The overall effect, predictable enough yet bizarre to consider in its reality, was a glut of virtual no-names finishing in the money. Linden became the first American woman to win the race in 33 years, and the first American-born runner of either sex to break the tape since 1985 (nothing against Meb Keflezighi, one of my and everyone's favorite runners, but his stirring and gutsy 2014 triumph in 2:08:37 at age 38 doesn't carry quite the same cachet for some Americans as does a U.S. native's does, unfair as that may be). And she didn't just win; she beat the second-place finisher by 4 minutes and 10 seconds, the biggest margin of victory since 1993, when women's elite marathon running was far less competitive than it is today.

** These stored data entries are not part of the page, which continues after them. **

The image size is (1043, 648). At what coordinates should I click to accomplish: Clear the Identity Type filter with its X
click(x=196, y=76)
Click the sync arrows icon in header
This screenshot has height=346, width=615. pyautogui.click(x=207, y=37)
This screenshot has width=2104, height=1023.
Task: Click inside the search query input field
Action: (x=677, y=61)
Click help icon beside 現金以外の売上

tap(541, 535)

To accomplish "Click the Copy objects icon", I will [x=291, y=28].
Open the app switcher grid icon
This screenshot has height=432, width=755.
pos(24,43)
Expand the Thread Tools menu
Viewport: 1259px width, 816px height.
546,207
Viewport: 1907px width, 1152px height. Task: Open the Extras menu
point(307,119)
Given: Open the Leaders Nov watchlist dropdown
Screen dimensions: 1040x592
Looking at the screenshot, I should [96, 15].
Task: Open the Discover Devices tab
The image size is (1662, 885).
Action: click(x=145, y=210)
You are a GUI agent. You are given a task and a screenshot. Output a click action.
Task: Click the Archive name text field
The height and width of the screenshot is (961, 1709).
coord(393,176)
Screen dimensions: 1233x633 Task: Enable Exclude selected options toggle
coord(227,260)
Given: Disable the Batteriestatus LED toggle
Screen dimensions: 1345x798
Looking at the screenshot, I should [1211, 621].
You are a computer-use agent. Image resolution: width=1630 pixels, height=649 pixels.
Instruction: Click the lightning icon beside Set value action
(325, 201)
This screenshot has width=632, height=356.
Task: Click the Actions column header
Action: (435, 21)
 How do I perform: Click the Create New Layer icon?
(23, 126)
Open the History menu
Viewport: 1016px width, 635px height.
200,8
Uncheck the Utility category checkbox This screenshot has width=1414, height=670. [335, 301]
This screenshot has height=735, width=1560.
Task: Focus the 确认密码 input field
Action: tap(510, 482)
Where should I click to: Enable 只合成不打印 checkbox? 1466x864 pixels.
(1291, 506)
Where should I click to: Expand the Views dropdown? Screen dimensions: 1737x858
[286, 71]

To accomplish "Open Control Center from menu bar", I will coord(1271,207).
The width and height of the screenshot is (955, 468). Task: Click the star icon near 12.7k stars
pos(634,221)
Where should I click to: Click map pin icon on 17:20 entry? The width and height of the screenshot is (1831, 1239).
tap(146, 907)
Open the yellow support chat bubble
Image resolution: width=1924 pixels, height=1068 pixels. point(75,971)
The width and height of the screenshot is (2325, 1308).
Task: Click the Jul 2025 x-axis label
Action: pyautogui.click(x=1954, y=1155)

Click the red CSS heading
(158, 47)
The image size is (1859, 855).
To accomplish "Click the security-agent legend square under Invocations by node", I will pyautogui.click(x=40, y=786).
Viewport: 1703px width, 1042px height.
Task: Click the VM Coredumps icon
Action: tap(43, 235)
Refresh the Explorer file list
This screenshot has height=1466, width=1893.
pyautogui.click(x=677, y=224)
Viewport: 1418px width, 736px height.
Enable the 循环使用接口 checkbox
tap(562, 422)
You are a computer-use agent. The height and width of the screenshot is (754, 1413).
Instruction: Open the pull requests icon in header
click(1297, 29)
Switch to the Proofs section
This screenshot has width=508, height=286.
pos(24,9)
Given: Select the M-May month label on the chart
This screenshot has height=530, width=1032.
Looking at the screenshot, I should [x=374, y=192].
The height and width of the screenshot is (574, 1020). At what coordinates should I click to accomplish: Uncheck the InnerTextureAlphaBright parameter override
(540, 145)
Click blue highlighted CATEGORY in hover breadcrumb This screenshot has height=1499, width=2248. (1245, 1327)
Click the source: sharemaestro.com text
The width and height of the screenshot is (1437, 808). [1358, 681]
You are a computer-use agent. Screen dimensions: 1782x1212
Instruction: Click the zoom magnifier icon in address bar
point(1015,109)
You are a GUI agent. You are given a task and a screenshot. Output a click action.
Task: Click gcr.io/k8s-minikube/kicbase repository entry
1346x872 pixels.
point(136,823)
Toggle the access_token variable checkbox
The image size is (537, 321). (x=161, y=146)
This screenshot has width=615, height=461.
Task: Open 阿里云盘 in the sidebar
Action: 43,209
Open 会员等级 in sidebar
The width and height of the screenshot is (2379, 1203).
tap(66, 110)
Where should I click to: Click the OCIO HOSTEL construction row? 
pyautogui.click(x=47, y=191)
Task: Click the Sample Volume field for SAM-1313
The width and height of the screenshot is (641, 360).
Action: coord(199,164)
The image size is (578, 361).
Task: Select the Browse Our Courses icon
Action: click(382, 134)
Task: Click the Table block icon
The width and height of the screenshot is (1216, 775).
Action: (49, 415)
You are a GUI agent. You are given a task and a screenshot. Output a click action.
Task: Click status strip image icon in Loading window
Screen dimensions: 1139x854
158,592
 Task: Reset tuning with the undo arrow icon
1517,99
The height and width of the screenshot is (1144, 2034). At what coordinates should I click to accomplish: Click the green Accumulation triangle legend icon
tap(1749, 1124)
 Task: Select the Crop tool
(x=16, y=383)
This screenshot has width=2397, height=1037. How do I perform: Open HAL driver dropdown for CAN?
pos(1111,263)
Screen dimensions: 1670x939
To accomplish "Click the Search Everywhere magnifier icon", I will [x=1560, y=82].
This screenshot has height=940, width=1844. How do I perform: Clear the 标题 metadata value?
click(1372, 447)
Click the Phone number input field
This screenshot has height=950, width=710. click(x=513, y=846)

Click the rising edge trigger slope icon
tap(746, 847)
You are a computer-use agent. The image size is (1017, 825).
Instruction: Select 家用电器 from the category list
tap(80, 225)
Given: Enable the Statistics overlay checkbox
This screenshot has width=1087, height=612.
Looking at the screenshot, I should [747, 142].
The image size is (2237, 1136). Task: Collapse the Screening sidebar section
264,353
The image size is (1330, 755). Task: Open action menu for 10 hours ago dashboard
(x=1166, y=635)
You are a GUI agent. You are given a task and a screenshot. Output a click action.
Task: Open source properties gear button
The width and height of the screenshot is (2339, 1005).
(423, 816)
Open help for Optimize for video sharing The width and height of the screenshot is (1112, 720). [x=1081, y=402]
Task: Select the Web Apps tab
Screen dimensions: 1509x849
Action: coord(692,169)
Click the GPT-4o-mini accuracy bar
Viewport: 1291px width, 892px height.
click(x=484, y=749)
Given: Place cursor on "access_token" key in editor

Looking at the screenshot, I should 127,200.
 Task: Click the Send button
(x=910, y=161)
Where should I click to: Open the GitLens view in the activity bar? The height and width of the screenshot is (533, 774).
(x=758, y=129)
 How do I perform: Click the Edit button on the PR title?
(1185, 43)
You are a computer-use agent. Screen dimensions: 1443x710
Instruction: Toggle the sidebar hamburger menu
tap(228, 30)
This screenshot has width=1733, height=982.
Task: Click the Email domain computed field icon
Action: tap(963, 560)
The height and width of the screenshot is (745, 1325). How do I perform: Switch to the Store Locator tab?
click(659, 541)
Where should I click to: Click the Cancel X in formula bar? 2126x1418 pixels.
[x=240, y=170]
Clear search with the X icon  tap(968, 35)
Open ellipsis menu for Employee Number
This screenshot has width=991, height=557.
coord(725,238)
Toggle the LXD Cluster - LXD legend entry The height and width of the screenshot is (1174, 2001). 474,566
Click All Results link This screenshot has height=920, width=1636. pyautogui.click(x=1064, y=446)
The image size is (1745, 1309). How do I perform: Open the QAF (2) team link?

The preliminary results are here. Astonishingly, 22 of the top 25 women were Americans, as were 19 of the top 25 men. Before today, had anyone heard of Sarah Sellers? Rachel Hyland? Jessica Chichester? Nicole Dimercurio? Not really, but all of these women finished ahead of Shalane Flanagan and Molly Huddle. Those are some incomparably fleshy scalps, whatever conditions engendered their taking. And all of them now have not only burgeoning name recognition but thousands of dollars more than they expected to earn today in, I suspect, even the rosiest of pre-race scenarios.
For my part, I was happy to make it back to my temporary base outside of I-495 with all of my electronics still working.